Selected excerpt:

--- START ---

Pattern recognition looks for superficial patterns among column values (not business or statistical-related patterns). These patterns could be email, date, or customized formats for integers, floats, etc. Again, these established patterns make it easy for engineers to identify non-conforming values before they cause runtime errors or other problems. The below code shows how to profile the email and date values of the example data by pattern.

print("\nPattern Recognition:")

valid_emails = df.filter(regexp_extract(col('email'), r'^[\w\.-]+@[\w\.-]+$', 0) != "")
print("Valid Emails:")
valid_emails.select("email").show()

valid_dates = df.filter(F.to_date(col('signup_date'), 'yyyy-MM-dd').isNotNull())
print("Valid Dates:")
valid_dates.select("signup_date").show()

Outlier detection

Detecting outliers by establishing mean or standard values for columns helps identify data anomalies. These anomalies are not always erroneous, but flagging them eliminates the rare cases in which they are. Outlier detection is also very beneficial when dealing with large data volumes.

The below code creates a lower and outer bound for the student age column by calculating the interquartile range.

print("\nOutlier Detection:")

age_stats = df.select("age").describe().collect()
Q1 = float(age_stats[4][1])
Q3 = float(age_stats[6][1])
IQR = Q3 - Q1

lower_bound = Q1 - 1.5 * IQR
upper_bound = Q3 + 1.5 * IQR

outliers = df.filter((col('age') < lower_bound) | (col('age') > upper_bound))
print("Detected Outliers in Age:")
outliers.select("id", "age").show()

--- END ---

Supplied information:

--- START ---

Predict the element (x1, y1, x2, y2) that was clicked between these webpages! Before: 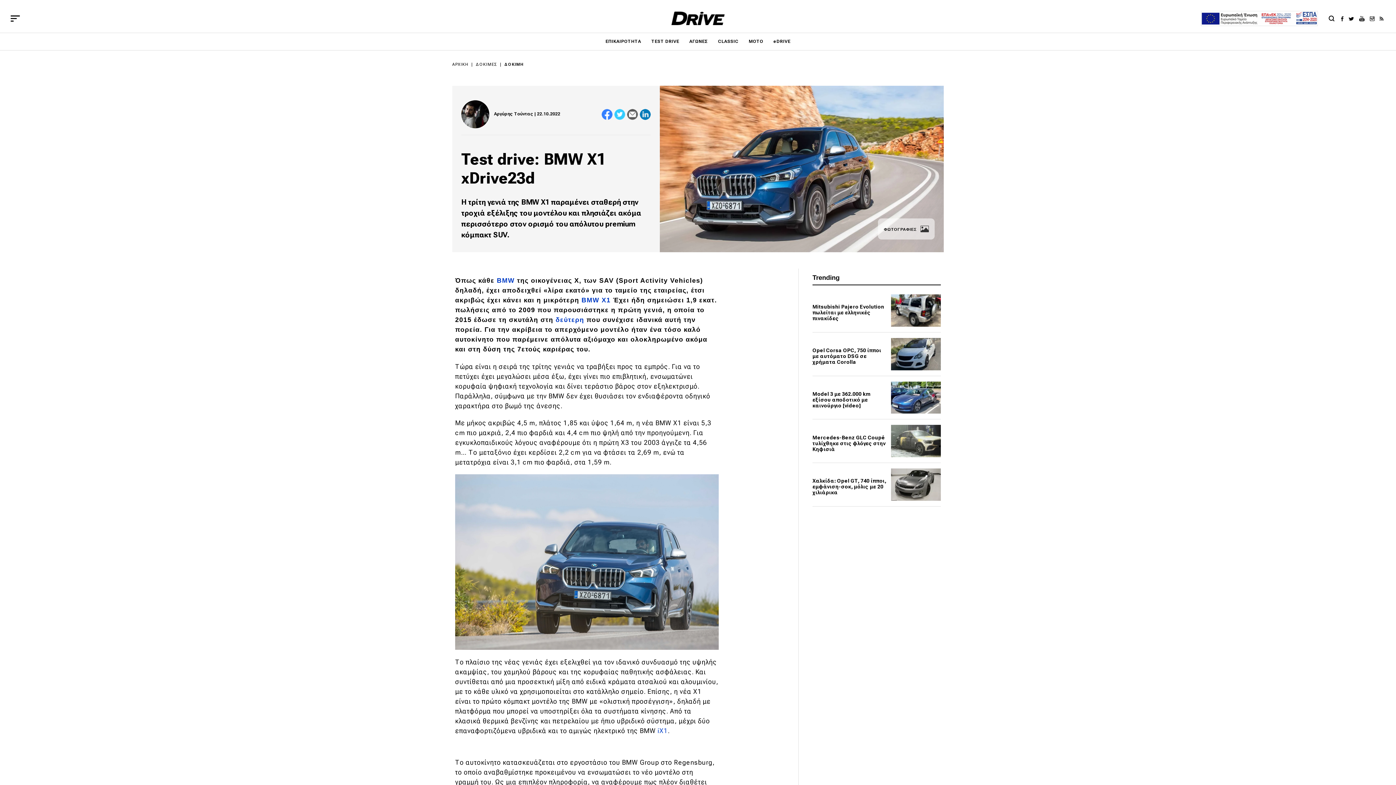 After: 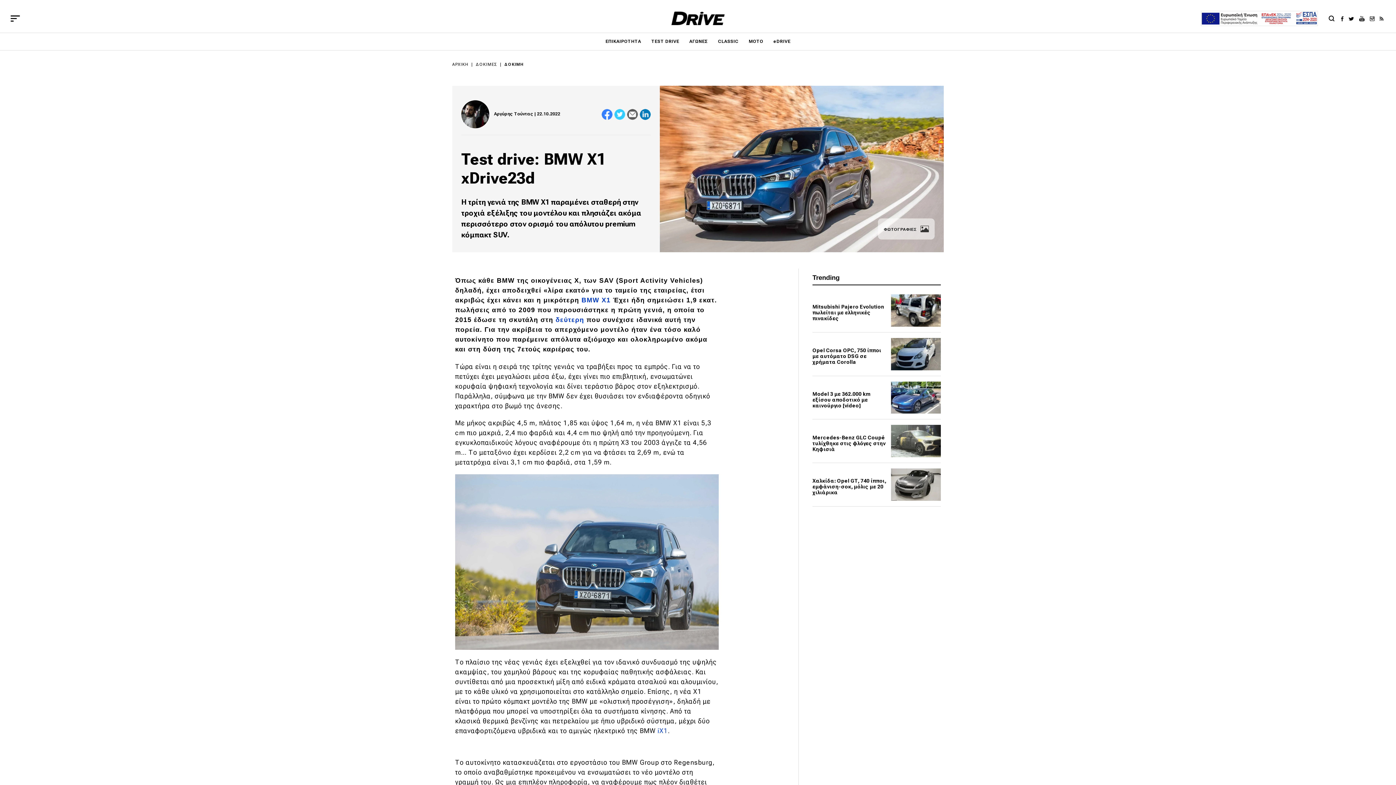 Action: bbox: (496, 277, 517, 284) label: BMW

--- END ---

Tasks:
1. Transcribe verbatim everything in the data-profiling excerpt from "Detecting outliers by" down to "the interquartile range.".
2. Carry the excerpt on data profiling forward, picking up after its final line.

Expected results:
1.
Detecting outliers by establishing mean or standard values for columns helps identify data anomalies. These anomalies are not always erroneous, but flagging them eliminates the rare cases in which they are. Outlier detection is also very beneficial when dealing with large data volumes.

The below code creates a lower and outer bound for the student age column by calculating the interquartile range.

2.
#3 Quality profiling

Quality profiling is the practice of setting benchmarks for data accuracy and completeness and comparing the actual values against them. These standards help organizations progressively improve data quality for improved business decisions and activities.

A typical quality profiling process starts with defining quality benchmarks in collaboration between engineers and business analysts/stakeholders to give quality requirements a more rounded perspective. Once benchmarks are established, quality profiling scripts are run on existing datasets and results are recorded and organized. Engineers look at these results along with business stakeholders, and a quality improvement plan is developed if needed. The quality profiling process should be performed periodically, especially when dealing with frequently transformed and modified data.

Data Profiling Techniques: Best Practices

With more projects becoming highly data-driven, data quality is currently a sensitive and significant aspect of data engineering. Manual oversight of data quality can be cumbersome and error-prone. For this reason, using a data quality framework can help teams judge quality and quickly find anomalies. Database engineers can configure the framework to flag anomalies and sound alerts when data quality is being compromised.

The Pantomath platform allows users to integrate profiling and quality checks into their data pipelines.

‍

Pantomath also specializes in providing users with pipeline traceability, which quickly pinpoints the source of specific quality issues, giving users an understanding of both the root cause and the downstream impact of a data quality issue. Pantomath integrates seamlessly into many popular data technologies, such as Kafka, Databricks, Snowflake, Azure Data Factory, dbt, and Talend.

Data quality benchmarks

Developers must collaborate with business users and analysts when setting benchmarks to create realistic targets. Typical benchmarks set to gauge the quality of production data are:

Accuracy

Actual values must be within or close to the accepted range of values.

For example, looking at the database of students studying at a high school, the accepted age range is between 14 and 18. Any values outside this range should be flagged to engineers.

Completeness

The presence of all required data in a data set.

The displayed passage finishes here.